PASSAGE PROVIDED

++++++++++++++++++++

Stella: “You’d think the rain would have cooled things off. All it did was make the heat wet.”

Jeff (referring to Miss Torso): “She sure is the ‘eat, drink, and be merry’ girl.”
Stella: “Yeah, she’ll wind up fat, alcoholic, and miserable.”

A cool effect occurs when Stewart’s character decides to commit to his investigation. When he uses binoculars, and also when he uses a long-focus lens, to spy on the criminal, the building across the courtyard is seen reflected in the lens glass. Movie posters and publicity photos often use reflections in lenses to show significant details. It’s interesting to see such detail in an active scene.

And now a scene that includes the pet owner whistling for the little dog and his coming to his basket, climbing in, and being towed up to their third-floor apartment. Animals in films are cool 🐶

That scene segues into what I consider Stewart and Kelly’s best scene in the movie. It starts with the two of them kissing, Jeff and Lisa having reunited and made up. But Jeff is obviously distracted by what he thinks has happened across the way. He speculates about the crime and again uses his binoculars. Lisa’s frustrated , not just by not having Jeff’s full attention but also by his spying actions, and she pulls his wheelchair around away from the window, and she scolds him. They argue a bit … and then Lisa’s look changes as her attention is caught by something she notices past Jeff, out the window, and across the courtyard. She slowly stands and asks Jeff to tell her again all his suspicions, she having now been convinced a crime has been committed.

A funny scene occurs the next morning. Stella has served Jeff his breakfast, but he’s not able to eat it while she shares her gruesome thoughts about the crime.

I’m not a fan of Doyle, Jeff’s detective friend who comes over to help Jeff with his investigation. Although the actor’s performance is adequate, it can only pale in comparison to the performances given by Stewart, Kelly, and Ritter.

Another chapter of the Miss Lonelyhearts story occurs. She’s shown bringing to her apartment a young man she’s met. She serves him and herself drinks, but, too soon after, he gets too friendly with her, causing her to slap him and throw him out of her apartment, and she again collapses in tears, all while party guests at another apartment sing “Mona Lisa”. Jeff and Lisa again idly watch, although this does cause them to question the ethics of their spying activity. But neither lifts a finger to come to Miss Lonelyhearts aid. Hitchcock was a cruel man 😈

Doyle appears in a scene that’s my earliest memory of Rear Window. Lisa has served snifters of brandy, and the three characters swirl their brandy as they discuss the case. Many years ago my mom was watching Rear Window, and I, a young boy, was kind of watching along while doing something else I thought was more interesting, like reading a book. At this scene, I didn’t understand why the people on the screen were swirling around their drinks, and I asked Mom about it. I don’t remember what her explanation was, but my takeaway was that it was a grown-up activity and not anything I’d take part in for many years. I didn’t realize at the time what movie Mom was watching, and I was pleasantly surprised when I saw this scene again when I discovered Rear Window for myself many years later.

++++++++++++++++++++

Word and element locating data
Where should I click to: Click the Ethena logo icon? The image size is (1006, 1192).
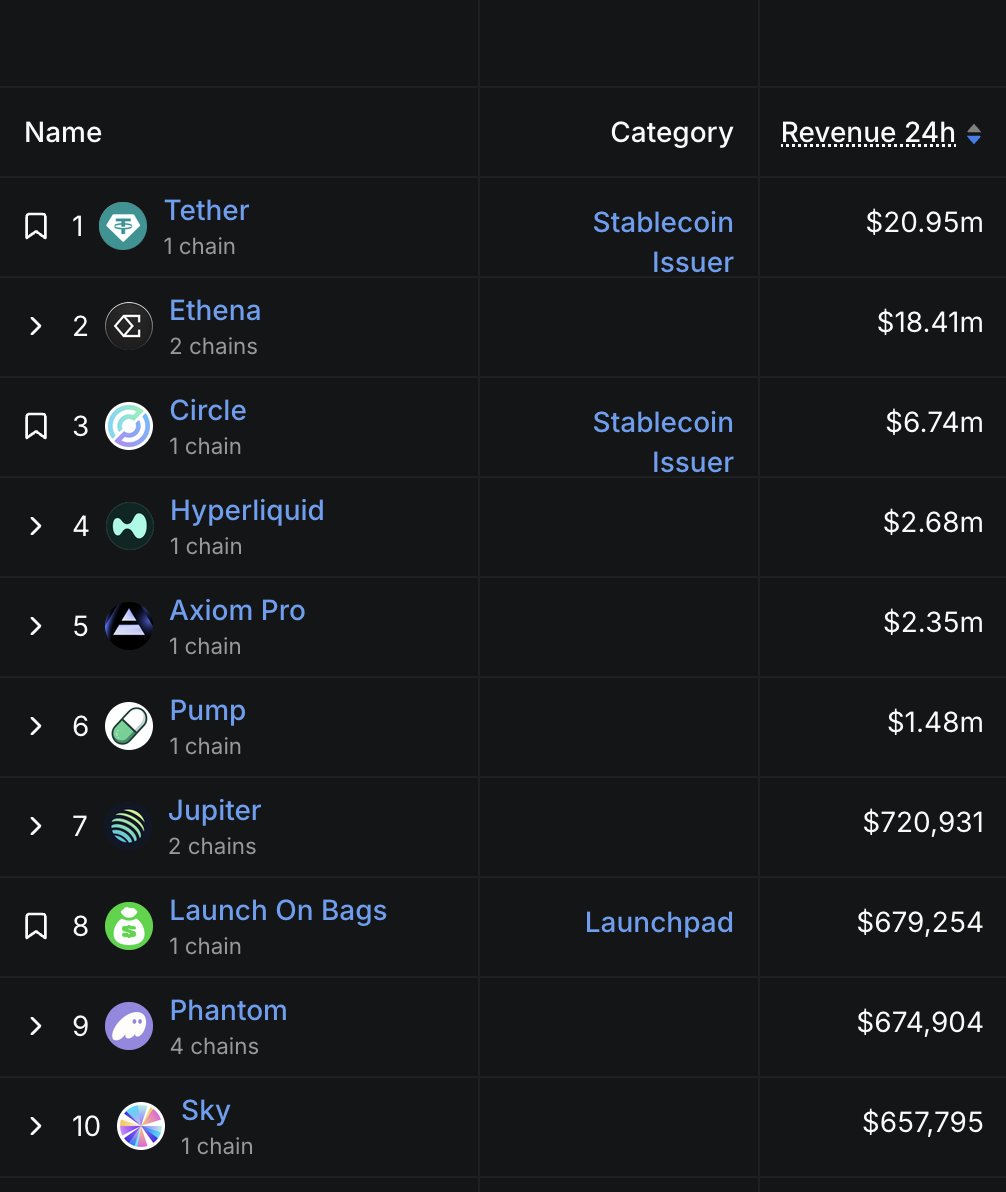(x=129, y=326)
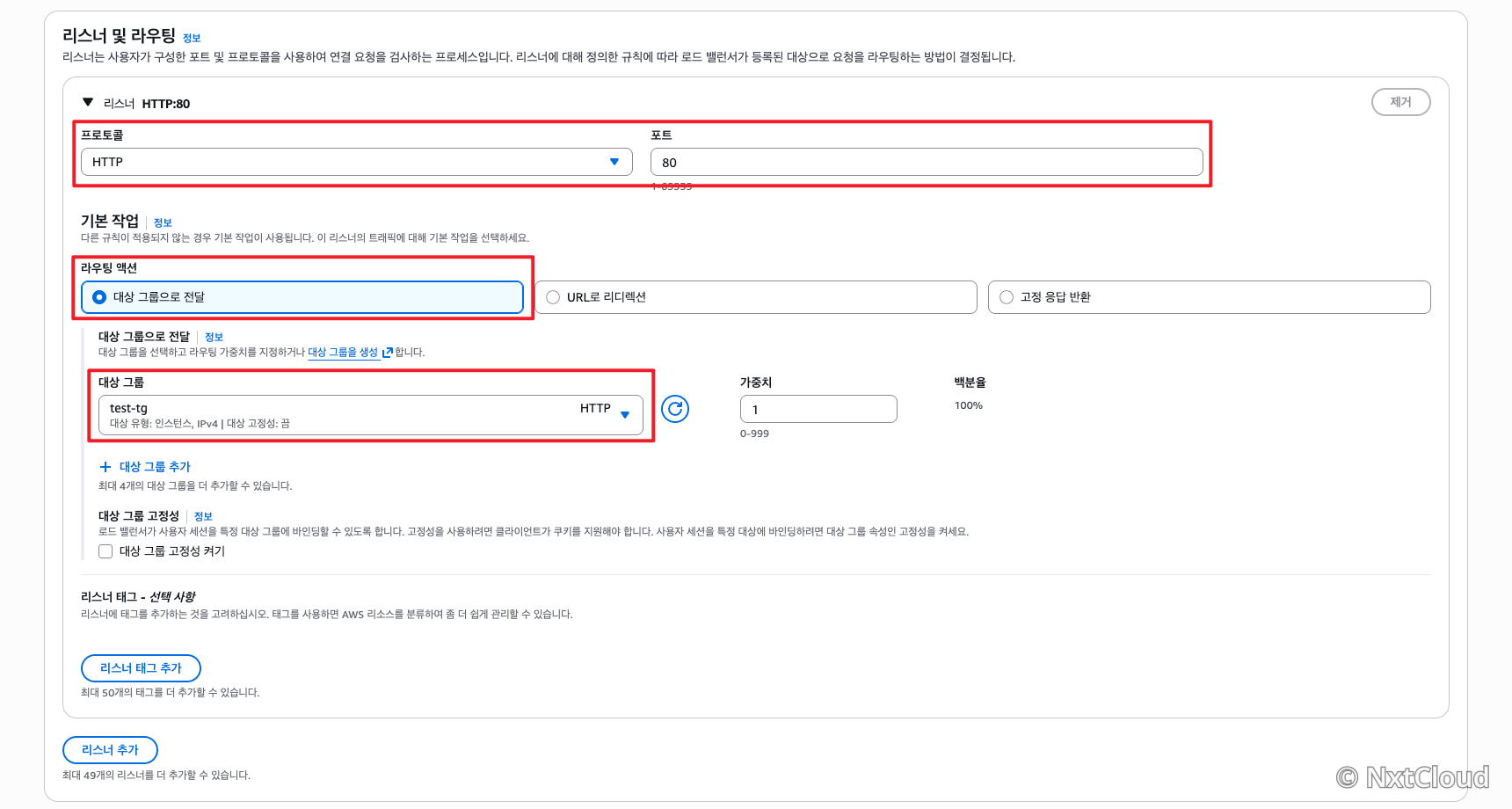Click the 포트 input field showing 80
The height and width of the screenshot is (809, 1512).
click(x=927, y=162)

++++++++++++++++++++

TASK OBJECTIVE
Reproduce the passage about Rear Window above, word for word, from "Jeff (referring to" up to and including "an active scene.".

EXERCISE SOLUTION
Jeff (referring to Miss Torso): “She sure is the ‘eat, drink, and be merry’ girl.”
Stella: “Yeah, she’ll wind up fat, alcoholic, and miserable.”

A cool effect occurs when Stewart’s character decides to commit to his investigation. When he uses binoculars, and also when he uses a long-focus lens, to spy on the criminal, the building across the courtyard is seen reflected in the lens glass. Movie posters and publicity photos often use reflections in lenses to show significant details. It’s interesting to see such detail in an active scene.